* **What you are asked to do**
What you write should match, word for word, the lines from the one containing "The width and" through the end of the data, with no pictures.

* **Extracted records**
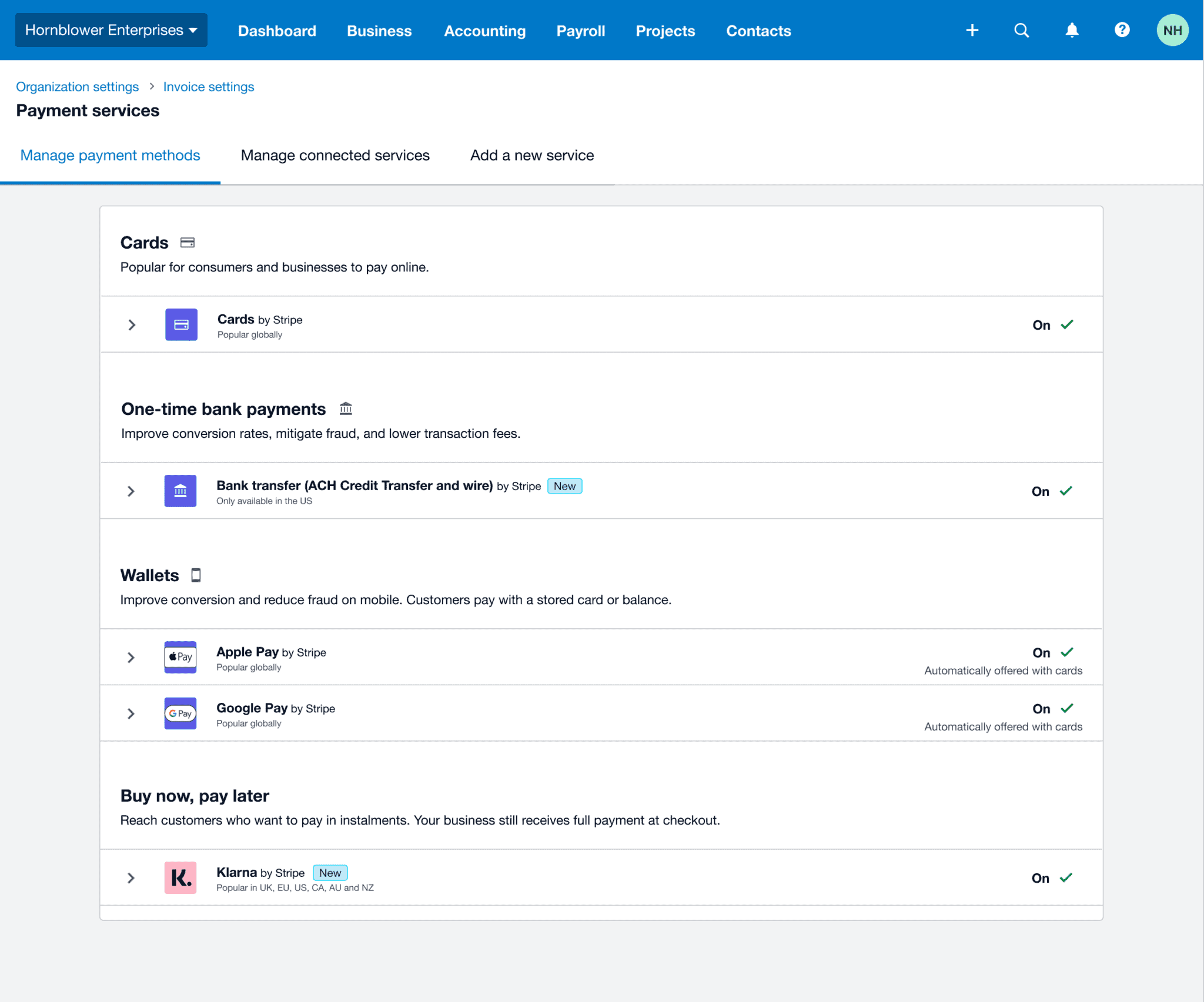Open the Hornblower Enterprises organization dropdown

(x=111, y=30)
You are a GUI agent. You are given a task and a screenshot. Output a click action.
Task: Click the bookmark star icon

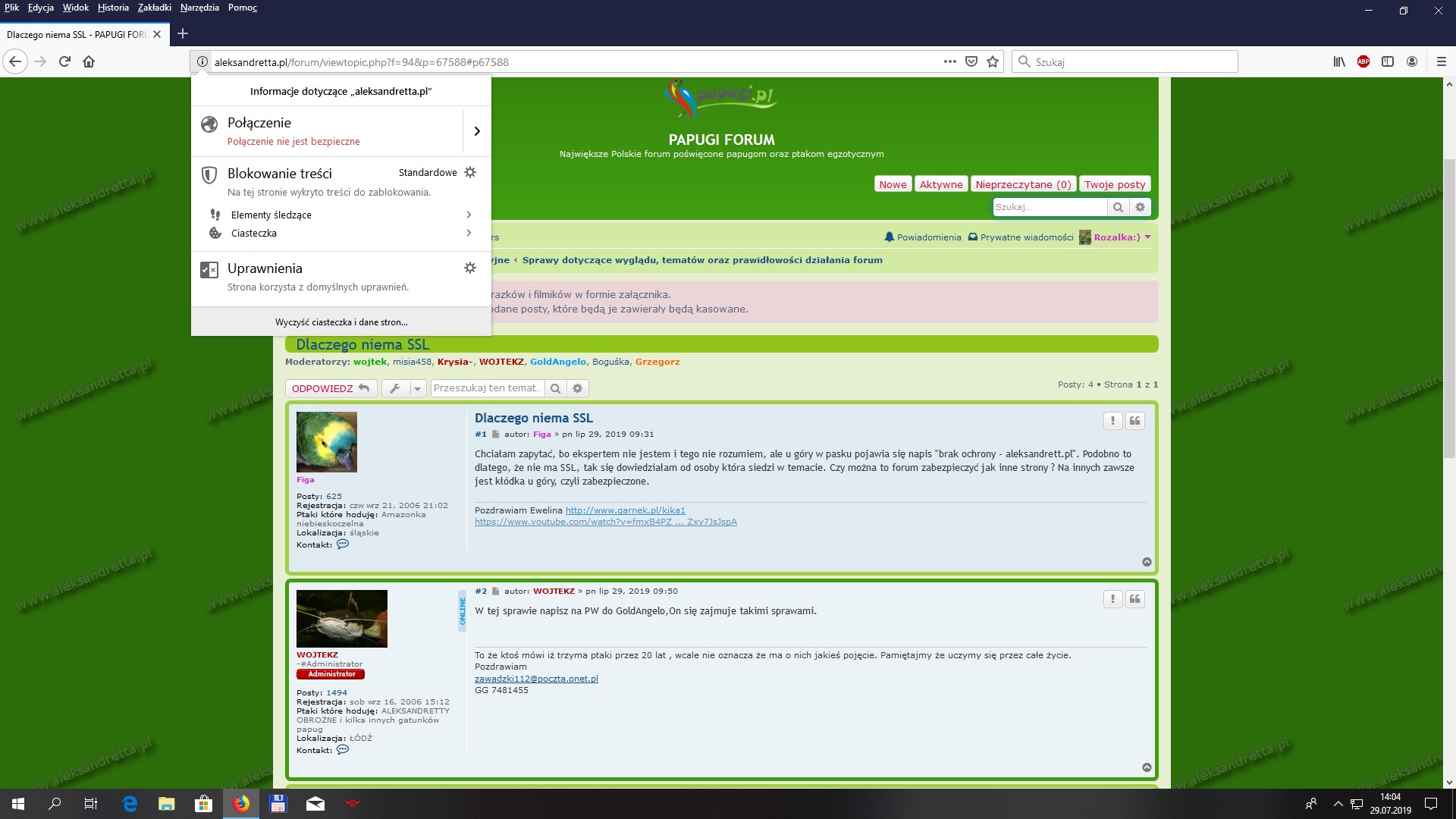993,62
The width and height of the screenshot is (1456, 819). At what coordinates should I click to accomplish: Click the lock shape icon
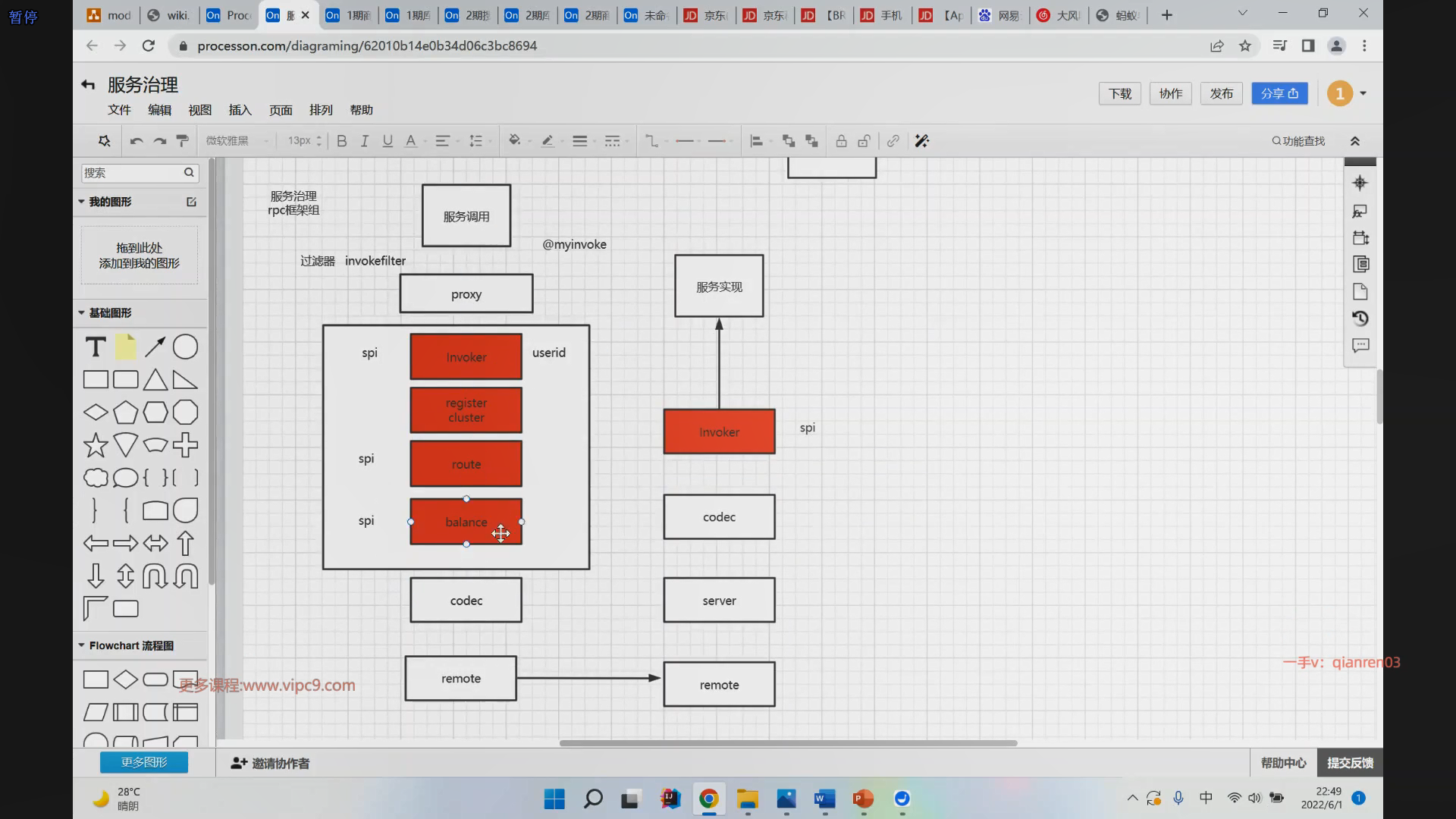(x=841, y=141)
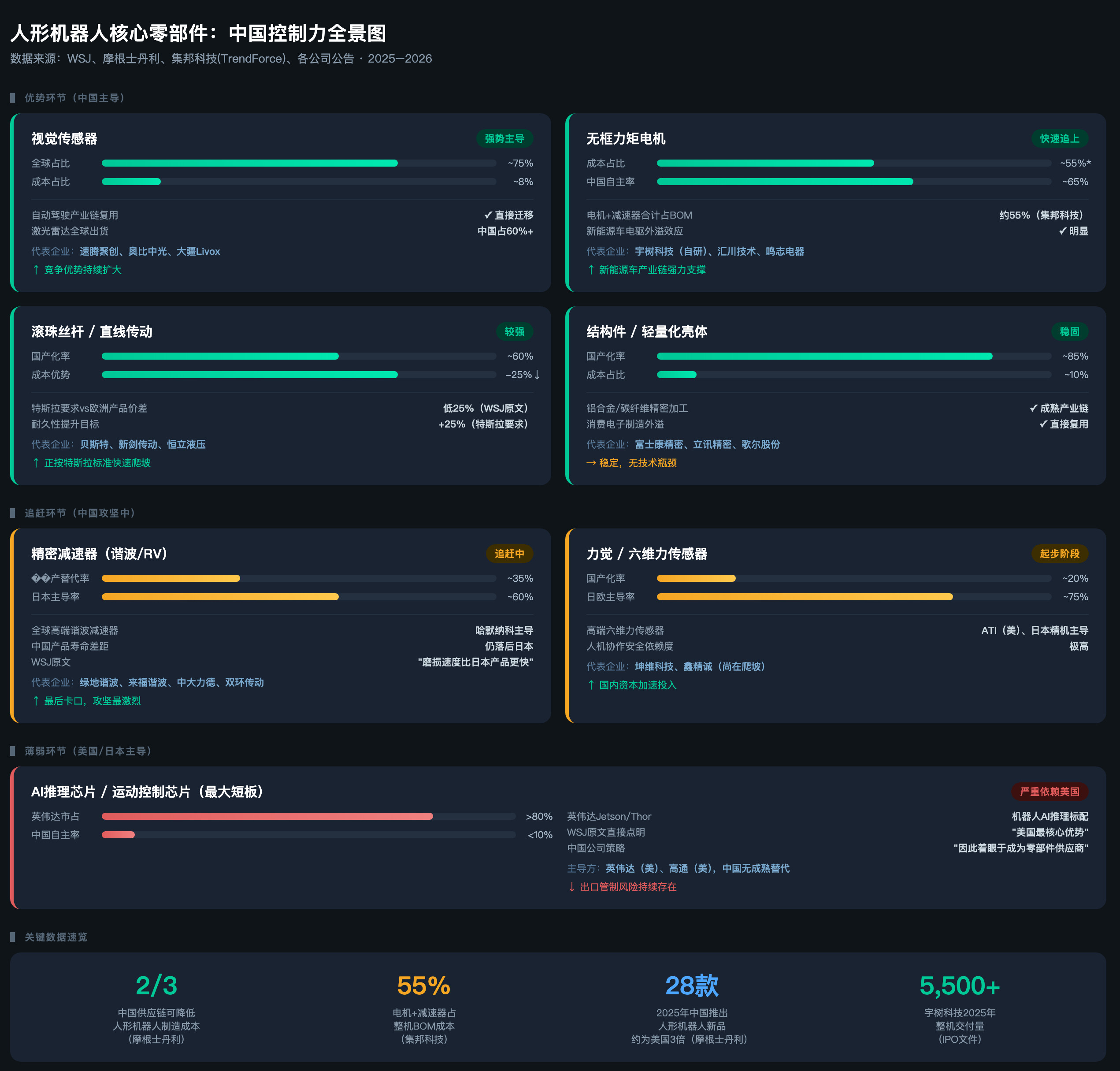Click the ↑ arrow beside 最后卡口，攻坚最激烈

point(36,701)
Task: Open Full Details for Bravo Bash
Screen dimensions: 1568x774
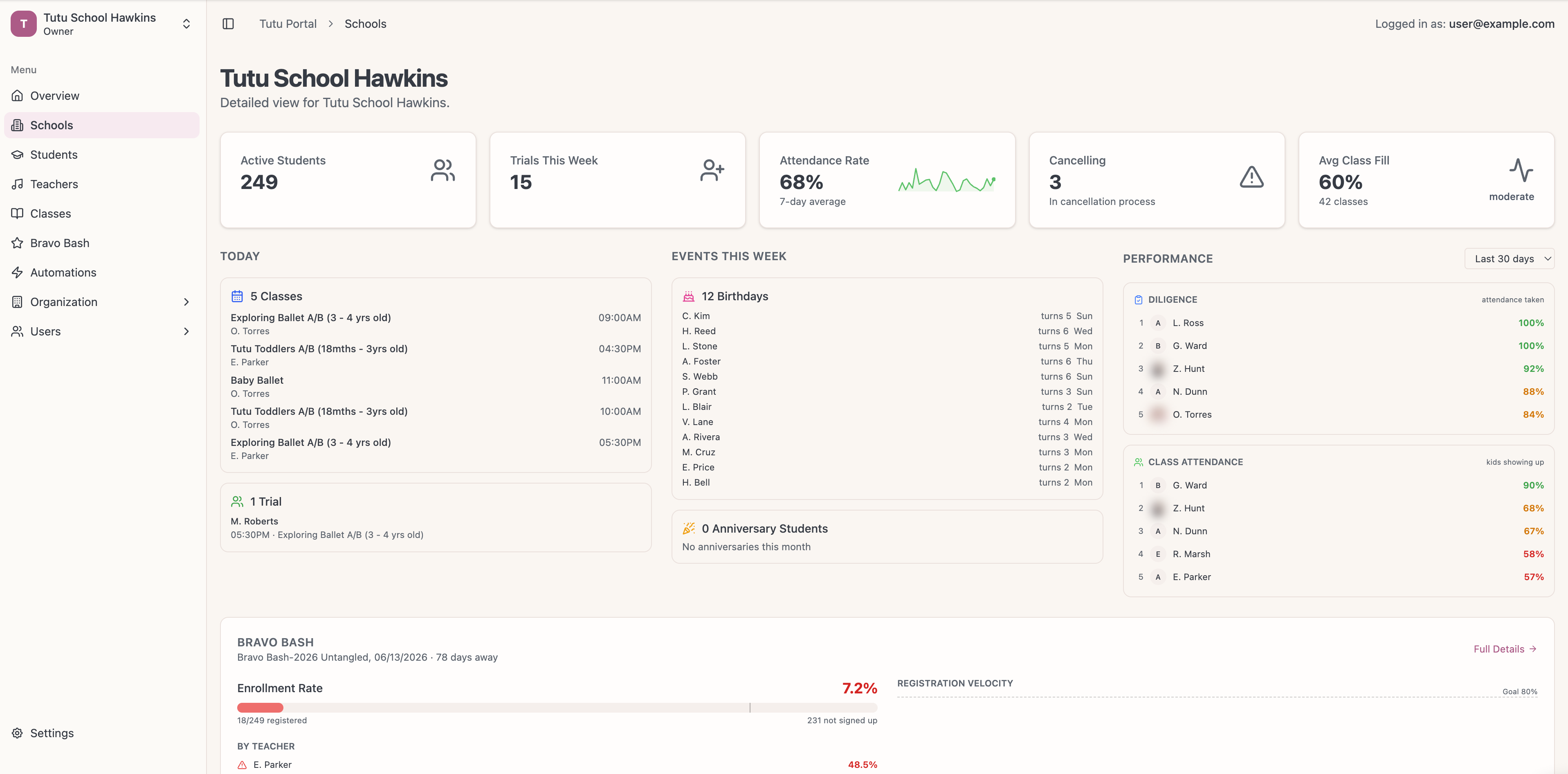Action: click(x=1505, y=648)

* **Task output**
The width and height of the screenshot is (1456, 819). At what coordinates should I click to accomplish: Click the lock shape icon
(x=841, y=141)
Click the ↑ arrow beside 最后卡口，攻坚最激烈

point(36,701)
Task: Open Full Details for Bravo Bash
Screen dimensions: 1568x774
Action: click(x=1505, y=648)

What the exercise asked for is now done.